Opioid use is a common topic in the news these days and the abuse epidemic has taken its toll in human medicine. These drugs are used and sometimes misused in veterinary medicine, too. When used appropriately, they can be a relatively safe and effective means to treat acute pain and aid in sedative and anesthetic protocols in animals. When used inappropriately, they can at best be ineffective in the treatment of chronic pain. At worst, they can cause serious or life threatening side effects, can increase pain long term, and can serve as a reservoir for human abuse. Today's blog takes a brief look at both why and why not to use opioids in our companion animals.
What Are Opioids?
Opioids are powerful prescription drugs that are designed to relieve pain. They work by binding to opioid receptors in the brain, which results in reduced perception of pain. They can be extremely effective at relieving moderate to severe pain, but also have potentially serious side effects if not used properly. When used in conjunction with other medications, some opioids sedative effects are part of a combination to induce sedation, or begin the anesthetic process for certain procedures.
The Good: Opioids for Acute Pain!
It's surgery day and your dog is going in for their spay or neuter. They are otherwise pain-free prior to the procedure, and despite undergoing a major procedure, we want to keep them as pain-free as possible. Additionally, we want to give them medications to help calm them so that we can prep them for other anesthetic drugs and surgery. That is were opioids come in! Given in hospital as an injection in combination with other medications, we can pre-emptively block pain signals and recognition of any signals that may make it through to the brain. Prevention of pain using a multimodal approach is always a better plan then treating it once it is perceived. For those patients that come in with acute pain (think trauma - hit by car, bone fracture, other wounds) it is also a reasonable medication to start with to initially block the pain pathways and assess whether additional medications or treatments are reasonble to administer.

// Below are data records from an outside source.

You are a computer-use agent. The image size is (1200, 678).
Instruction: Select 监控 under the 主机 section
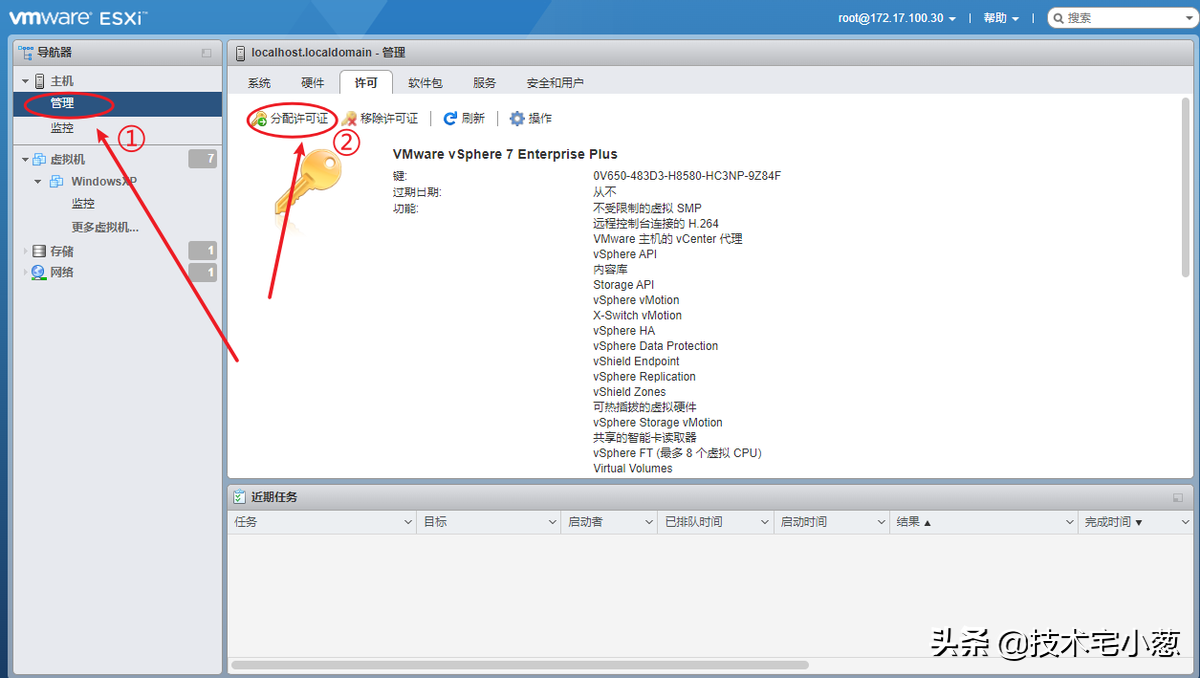tap(62, 127)
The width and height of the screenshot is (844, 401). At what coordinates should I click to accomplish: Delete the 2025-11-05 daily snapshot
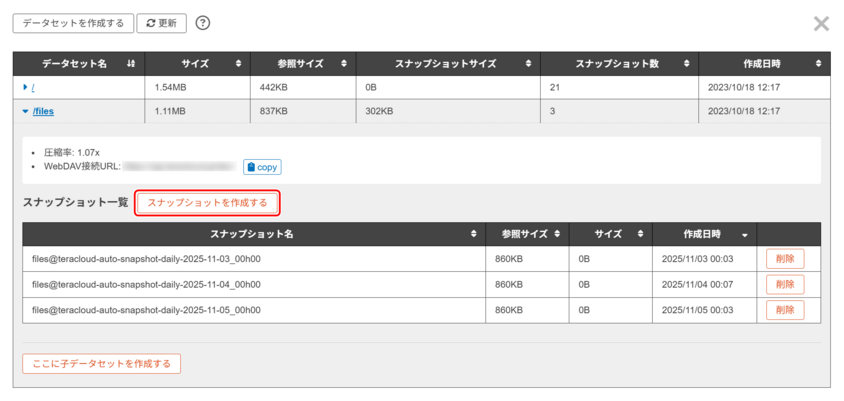784,310
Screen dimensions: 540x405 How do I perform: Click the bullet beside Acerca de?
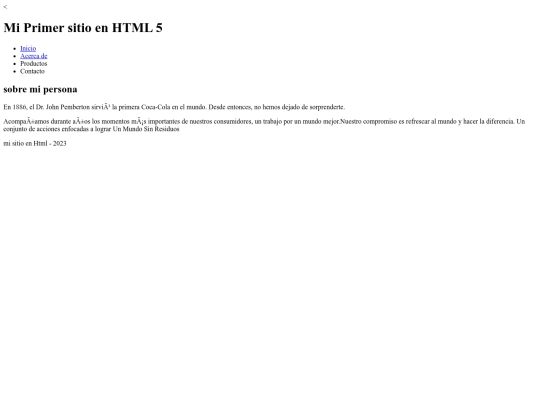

The Bad: Opioids for Chronic Pain- Administration and Efficacy
When it comes to long-term opioid use for chronic pain there are several factors that make their use difficult. The first factor is how to adminster the medication. Opioids are generally in the form of injectable, oral, or in some cases transdermal preparations. Injectable forms are not sent home for routine owner administration for reasons ranging from the need for technical ability to adminster the medication properly and the high potential for misuse and abuse. Transdermal forms carry the potential for accidental human exposure which can be life threatening to those exposed. Oral forms can also be abused by humans but the additional concern in dogs is that oral administration has reduced efficacy due to the fact that dogs often do not achieve effective blood levels due to something called the "first pass effect." Drugs like tramadol are additionally problematic in that dogs do not metabolize the drug into active pain blocking components unlike humans and cats, so this drug often causes sedation but is ineffective in canine pain management.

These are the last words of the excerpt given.